Primary Submission Category: Instrumental Variables
Estimation of a Common Local Average Treatment Effect with Multiple Instruments
Authors: Aniruddhan Ganesaraman, Patrick Lopatto, P. M. Aronow,
Presenting Author: Aniruddhan Ganesaraman*
Recently, Ghosh and Rothenhäusler (2025) have proposed an assumption-robust approach to causal inference for the average treatment effect (ATE) in the presence of multiple plausible adjustment sets. When it is unclear which candidate set satisfies ignorability, they construct a reweighted target population, as close as possible to the original one in KL divergence, such that the estimands obtained from the different adjustment sets agree.

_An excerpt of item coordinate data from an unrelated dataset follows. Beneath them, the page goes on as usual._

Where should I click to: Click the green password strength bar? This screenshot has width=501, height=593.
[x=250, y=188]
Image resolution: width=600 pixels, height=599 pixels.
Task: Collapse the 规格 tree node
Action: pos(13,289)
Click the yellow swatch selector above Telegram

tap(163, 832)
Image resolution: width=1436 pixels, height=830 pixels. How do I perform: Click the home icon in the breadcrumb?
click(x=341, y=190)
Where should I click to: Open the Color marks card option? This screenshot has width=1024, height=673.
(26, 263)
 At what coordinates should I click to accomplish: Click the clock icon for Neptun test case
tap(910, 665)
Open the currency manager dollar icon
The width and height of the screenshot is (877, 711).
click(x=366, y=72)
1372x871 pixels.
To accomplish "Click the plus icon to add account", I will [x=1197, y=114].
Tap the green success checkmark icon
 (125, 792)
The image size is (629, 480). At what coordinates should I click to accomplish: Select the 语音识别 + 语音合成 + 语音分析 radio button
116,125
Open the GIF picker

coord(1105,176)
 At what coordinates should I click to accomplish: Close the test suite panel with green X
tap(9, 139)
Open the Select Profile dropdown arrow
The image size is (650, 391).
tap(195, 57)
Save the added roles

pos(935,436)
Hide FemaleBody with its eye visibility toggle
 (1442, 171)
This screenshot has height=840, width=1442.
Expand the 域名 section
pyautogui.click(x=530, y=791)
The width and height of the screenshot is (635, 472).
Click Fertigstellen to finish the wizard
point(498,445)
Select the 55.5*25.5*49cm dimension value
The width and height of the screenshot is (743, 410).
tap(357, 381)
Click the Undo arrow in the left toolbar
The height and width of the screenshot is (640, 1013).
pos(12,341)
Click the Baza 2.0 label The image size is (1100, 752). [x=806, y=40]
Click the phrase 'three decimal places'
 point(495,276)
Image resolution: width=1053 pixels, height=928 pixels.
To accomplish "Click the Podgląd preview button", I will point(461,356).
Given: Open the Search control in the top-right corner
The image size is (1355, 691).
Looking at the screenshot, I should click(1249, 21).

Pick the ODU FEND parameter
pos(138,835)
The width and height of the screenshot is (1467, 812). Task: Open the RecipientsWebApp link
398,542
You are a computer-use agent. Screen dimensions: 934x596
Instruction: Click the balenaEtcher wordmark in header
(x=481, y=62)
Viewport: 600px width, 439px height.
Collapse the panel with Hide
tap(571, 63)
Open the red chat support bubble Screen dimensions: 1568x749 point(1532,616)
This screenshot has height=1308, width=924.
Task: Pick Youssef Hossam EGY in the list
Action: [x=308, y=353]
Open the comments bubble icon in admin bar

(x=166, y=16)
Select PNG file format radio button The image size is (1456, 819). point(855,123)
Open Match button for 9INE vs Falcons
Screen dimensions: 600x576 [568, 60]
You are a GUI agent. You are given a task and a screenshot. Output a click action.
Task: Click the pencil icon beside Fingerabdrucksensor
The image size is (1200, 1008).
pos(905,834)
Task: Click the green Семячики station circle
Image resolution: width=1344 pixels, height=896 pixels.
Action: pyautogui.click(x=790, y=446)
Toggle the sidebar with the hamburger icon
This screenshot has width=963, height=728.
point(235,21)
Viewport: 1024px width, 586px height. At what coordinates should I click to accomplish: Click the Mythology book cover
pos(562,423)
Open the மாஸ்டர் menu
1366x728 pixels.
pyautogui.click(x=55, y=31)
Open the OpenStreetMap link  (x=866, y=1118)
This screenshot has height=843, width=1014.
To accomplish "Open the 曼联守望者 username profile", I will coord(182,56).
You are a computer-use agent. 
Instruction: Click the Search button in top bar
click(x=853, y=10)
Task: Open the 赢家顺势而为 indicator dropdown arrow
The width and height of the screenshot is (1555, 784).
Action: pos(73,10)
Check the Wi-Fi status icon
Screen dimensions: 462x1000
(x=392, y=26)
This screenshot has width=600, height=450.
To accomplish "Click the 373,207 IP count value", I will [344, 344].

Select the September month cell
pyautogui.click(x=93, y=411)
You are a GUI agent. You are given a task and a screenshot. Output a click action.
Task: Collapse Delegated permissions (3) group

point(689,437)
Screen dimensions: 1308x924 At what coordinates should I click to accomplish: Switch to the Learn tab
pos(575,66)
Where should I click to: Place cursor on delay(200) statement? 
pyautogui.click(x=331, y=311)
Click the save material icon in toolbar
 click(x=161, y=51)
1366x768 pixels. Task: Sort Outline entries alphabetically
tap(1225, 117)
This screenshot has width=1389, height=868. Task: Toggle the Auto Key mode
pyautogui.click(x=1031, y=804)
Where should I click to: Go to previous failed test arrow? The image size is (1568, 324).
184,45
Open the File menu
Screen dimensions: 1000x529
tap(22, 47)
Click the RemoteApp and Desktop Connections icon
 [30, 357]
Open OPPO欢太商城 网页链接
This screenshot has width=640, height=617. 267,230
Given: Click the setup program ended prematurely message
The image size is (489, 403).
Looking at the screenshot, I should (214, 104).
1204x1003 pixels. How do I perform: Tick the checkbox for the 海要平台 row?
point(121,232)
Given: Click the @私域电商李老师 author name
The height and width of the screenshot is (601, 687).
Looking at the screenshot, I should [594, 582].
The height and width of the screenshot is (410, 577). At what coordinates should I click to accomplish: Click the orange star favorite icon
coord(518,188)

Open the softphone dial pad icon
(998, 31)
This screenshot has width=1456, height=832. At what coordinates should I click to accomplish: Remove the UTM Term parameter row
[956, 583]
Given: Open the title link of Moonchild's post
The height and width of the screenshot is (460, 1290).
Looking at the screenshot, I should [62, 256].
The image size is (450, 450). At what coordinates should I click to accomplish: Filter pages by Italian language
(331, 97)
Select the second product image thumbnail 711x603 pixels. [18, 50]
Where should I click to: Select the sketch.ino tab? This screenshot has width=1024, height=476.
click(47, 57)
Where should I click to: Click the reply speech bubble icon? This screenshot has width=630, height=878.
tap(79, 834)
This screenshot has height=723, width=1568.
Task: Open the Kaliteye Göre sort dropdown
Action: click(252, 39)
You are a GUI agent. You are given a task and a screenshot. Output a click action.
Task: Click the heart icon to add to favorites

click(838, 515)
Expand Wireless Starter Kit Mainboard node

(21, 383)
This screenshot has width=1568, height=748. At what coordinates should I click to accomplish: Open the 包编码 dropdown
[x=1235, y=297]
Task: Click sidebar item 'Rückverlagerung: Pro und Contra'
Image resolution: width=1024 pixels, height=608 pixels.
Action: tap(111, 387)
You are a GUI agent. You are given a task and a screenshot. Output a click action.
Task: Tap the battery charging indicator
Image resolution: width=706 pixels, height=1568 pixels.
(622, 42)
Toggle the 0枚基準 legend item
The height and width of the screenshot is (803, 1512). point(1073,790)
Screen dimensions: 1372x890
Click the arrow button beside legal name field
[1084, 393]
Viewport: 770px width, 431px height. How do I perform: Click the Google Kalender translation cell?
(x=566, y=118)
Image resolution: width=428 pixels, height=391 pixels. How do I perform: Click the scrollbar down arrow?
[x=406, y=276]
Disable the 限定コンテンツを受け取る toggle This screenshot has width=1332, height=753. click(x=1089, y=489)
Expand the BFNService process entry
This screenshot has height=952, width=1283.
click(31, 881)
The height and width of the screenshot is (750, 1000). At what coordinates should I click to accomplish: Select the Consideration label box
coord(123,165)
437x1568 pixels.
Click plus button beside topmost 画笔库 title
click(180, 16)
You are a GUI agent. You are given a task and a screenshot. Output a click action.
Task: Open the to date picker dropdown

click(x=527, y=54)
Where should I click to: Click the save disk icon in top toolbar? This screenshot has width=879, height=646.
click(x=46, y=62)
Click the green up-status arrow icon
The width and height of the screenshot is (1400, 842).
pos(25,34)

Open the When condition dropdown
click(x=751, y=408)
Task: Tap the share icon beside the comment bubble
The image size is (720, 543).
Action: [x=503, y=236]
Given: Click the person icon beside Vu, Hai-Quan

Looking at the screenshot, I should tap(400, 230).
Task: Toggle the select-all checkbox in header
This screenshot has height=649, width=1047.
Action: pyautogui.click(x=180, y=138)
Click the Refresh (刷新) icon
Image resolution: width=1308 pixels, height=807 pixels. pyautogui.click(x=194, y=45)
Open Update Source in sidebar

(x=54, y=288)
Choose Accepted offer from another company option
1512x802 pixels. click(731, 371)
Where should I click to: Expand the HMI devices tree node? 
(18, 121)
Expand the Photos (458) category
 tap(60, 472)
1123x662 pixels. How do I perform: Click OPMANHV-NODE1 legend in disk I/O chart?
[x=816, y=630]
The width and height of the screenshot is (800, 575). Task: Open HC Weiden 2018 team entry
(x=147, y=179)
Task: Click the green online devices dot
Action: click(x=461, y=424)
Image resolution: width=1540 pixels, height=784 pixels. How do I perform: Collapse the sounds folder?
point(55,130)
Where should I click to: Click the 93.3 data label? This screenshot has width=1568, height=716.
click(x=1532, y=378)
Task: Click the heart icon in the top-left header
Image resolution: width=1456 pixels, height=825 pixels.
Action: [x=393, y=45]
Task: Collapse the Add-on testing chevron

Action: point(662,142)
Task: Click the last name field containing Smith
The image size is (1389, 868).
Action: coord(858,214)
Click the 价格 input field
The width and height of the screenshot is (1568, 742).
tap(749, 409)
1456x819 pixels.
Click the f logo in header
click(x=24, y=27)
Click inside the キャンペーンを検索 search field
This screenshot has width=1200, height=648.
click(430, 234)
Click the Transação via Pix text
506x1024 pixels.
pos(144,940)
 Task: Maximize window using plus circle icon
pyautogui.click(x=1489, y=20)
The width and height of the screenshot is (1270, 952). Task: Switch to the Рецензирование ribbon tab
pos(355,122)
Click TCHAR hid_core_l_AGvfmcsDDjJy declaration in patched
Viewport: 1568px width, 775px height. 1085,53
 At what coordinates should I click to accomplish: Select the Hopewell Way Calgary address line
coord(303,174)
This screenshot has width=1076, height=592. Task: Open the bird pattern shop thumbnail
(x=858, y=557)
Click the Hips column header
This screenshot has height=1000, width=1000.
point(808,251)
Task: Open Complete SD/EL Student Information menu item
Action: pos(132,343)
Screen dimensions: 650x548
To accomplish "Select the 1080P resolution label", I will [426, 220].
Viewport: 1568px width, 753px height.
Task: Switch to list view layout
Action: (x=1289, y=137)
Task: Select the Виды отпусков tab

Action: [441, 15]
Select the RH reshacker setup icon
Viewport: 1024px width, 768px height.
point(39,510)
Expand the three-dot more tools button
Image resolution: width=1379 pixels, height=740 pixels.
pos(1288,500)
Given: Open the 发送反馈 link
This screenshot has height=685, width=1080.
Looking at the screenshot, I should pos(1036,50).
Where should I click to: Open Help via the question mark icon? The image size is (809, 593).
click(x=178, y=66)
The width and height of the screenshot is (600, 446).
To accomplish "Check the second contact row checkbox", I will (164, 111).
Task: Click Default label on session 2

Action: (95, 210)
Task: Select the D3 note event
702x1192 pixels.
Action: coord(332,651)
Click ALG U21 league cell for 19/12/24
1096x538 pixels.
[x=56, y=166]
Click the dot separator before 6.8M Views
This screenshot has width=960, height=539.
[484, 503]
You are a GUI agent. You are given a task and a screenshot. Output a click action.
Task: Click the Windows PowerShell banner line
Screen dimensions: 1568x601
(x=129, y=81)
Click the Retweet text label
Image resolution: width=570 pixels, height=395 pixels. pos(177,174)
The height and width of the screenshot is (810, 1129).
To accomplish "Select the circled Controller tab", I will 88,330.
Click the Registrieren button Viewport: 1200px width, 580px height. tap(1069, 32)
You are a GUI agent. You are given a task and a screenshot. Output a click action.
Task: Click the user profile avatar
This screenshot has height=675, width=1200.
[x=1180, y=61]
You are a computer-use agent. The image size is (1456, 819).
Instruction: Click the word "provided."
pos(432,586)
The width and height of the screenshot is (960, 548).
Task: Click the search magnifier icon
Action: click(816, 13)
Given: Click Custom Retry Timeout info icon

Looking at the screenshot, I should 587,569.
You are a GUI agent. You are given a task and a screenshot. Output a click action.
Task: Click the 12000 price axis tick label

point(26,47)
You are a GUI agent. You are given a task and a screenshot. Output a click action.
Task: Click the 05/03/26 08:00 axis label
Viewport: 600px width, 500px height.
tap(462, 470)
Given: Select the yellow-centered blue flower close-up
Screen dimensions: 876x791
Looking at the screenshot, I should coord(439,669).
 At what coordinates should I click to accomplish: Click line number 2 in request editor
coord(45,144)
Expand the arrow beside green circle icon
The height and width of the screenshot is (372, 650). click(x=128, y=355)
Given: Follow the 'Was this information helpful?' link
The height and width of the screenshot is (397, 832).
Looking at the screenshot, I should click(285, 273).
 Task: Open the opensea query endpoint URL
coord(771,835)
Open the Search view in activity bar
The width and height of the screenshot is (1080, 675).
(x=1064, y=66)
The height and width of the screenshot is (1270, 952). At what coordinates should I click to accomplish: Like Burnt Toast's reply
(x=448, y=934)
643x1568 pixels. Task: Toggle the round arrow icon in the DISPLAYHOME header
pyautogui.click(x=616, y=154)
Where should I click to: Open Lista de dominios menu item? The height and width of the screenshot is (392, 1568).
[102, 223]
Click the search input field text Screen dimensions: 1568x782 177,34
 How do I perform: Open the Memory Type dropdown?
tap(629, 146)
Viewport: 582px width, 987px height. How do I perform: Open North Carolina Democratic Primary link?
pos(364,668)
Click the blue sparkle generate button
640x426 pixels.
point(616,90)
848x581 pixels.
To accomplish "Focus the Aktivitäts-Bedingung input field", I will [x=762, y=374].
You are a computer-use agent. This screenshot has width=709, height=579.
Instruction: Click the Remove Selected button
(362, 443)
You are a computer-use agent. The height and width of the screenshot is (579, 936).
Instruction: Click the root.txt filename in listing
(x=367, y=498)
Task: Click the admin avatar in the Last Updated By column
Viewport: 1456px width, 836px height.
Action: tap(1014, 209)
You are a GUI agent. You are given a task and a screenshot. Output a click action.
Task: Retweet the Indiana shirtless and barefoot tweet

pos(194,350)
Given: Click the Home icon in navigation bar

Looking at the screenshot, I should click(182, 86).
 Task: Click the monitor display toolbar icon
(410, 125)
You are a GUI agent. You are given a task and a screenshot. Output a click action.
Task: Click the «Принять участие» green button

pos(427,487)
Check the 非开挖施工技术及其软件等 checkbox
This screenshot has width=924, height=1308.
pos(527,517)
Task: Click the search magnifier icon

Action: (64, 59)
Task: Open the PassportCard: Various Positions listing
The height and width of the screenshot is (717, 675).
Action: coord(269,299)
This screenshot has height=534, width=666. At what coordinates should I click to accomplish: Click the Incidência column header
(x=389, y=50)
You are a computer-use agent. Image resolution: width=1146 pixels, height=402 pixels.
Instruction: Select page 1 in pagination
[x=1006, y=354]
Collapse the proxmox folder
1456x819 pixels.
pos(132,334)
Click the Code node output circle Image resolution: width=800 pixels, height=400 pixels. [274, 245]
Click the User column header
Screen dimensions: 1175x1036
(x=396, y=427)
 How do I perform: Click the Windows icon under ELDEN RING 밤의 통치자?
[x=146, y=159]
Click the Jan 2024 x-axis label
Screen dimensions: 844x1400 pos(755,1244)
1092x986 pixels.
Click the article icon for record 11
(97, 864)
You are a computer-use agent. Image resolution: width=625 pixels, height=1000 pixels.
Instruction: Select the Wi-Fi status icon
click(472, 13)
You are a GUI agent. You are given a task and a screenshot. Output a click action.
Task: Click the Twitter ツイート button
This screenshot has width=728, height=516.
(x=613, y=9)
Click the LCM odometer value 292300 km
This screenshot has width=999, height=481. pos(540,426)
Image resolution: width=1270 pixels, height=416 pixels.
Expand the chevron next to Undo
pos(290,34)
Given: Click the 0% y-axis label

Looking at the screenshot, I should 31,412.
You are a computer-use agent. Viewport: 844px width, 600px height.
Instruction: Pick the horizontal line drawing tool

If at least one adjustment set is valid, this common estimand equals the ATE in the reweighted population, yielding a single asymptotically valid confidence interval for the reweighted-population ATE.
Building on the work of Ghosh and Rothenhäusler, we propose an assumption-robust approach to inference with multiple instrumental variables. Different instruments may identify local average treatment effects (LATEs) for distinct complier subpopulations, and disagreement among instrument-specific Wald estimates is generically attributable to treatment effect heterogeneity, instrument invalidity, or both. We propose to estimate the LATE in a reweighted population, which is constructed to guarantee causal identifiability when at least one of the instruments is valid. The corresponding estimator is doubly robust, $sqrt{n}$-consistent, and asymptotically normal. Our theoretical results are illustrated with a simulation study.